WHAT THE TASK ASKS :: Go over each line of the entries below, count those with "will", and give only the count.

=== DATA RECORDS ===

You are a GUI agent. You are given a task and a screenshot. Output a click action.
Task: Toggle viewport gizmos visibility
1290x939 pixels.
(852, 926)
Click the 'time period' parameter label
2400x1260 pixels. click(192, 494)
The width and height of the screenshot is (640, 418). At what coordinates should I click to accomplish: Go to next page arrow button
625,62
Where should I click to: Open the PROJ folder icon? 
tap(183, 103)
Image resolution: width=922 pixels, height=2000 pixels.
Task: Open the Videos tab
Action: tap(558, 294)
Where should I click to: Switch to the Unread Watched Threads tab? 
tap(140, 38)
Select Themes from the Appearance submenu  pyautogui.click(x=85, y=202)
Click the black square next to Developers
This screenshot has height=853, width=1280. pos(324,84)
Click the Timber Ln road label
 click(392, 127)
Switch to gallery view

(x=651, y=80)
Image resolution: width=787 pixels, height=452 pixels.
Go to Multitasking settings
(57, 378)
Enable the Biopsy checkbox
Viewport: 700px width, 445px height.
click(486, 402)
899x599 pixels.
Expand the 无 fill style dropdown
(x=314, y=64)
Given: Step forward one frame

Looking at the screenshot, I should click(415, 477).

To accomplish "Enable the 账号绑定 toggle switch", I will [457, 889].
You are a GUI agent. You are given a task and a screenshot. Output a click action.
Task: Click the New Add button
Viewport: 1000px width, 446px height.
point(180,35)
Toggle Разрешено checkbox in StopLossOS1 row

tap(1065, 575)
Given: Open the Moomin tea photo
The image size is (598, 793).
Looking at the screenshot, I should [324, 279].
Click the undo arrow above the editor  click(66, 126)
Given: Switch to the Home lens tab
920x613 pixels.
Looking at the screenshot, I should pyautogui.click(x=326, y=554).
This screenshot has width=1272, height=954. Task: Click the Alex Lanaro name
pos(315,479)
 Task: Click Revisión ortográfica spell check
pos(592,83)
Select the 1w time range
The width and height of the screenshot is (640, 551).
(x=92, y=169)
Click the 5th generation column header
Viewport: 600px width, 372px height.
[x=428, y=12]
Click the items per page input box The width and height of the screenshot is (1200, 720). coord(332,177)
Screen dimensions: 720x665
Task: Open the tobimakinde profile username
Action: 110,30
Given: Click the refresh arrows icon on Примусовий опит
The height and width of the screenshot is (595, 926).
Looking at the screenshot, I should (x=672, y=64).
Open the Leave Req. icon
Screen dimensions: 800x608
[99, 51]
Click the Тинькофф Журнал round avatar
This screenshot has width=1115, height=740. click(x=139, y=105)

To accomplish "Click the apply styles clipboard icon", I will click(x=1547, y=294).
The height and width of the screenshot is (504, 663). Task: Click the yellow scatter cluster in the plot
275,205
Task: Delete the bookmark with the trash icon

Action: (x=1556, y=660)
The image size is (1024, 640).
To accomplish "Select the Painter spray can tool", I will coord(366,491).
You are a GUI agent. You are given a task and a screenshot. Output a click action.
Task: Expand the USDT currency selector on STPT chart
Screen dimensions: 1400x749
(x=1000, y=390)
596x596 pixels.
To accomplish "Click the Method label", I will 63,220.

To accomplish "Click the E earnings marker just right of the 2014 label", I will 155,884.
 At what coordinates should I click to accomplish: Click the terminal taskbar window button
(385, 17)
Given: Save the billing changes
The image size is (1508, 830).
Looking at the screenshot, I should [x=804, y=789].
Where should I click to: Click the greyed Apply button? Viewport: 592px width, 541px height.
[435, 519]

===

WRITTEN RESPONSE :: 5